Researchers concluded that for this system the approach of studying small molecule structures and assuming that they accurately represent what happens in a bulk material simply does not work.
It is necessary to consider large-scale behaviour to obtain the complete picture, highlighting the need for developing greater computational capabilities, Abney said.
"This challenges the long-held assumption regarding the validity of using simple molecular-scale approaches to determine how these complex adsorbents bind metals," Abney said.
"Rather than interacting with just one amidoxime, we determined multiple amidoximes would have to cooperate to bind each uranium molecule and that a second metal that isn't uranium also participates in forming this binding site," he said.
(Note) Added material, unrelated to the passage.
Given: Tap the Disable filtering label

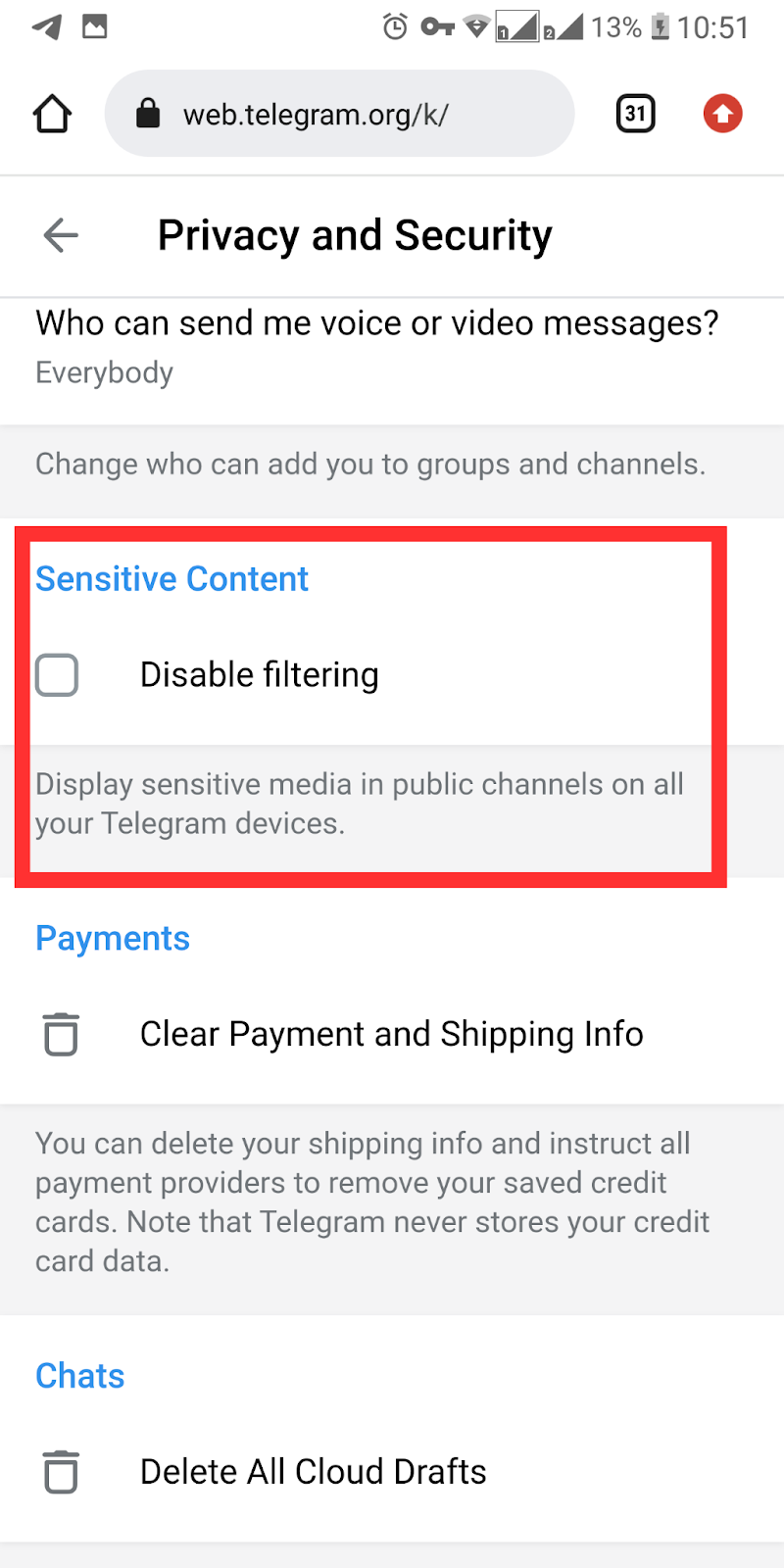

The researchers plan to use this knowledge to design adsorbents that can harness the vast reserves of uranium dissolved in seawater. The payoff promises to be significant.
"Nuclear power production is anticipated to increase with a growing global population, but estimates predict only 100 years of uranium reserves in terrestrial ores," Abney said.
"There is approximately 1,000 times that amount dissolved in the ocean, which would meet global demands for the foreseeable future," he said.
The study was published in the journal Energy and Environmental Science.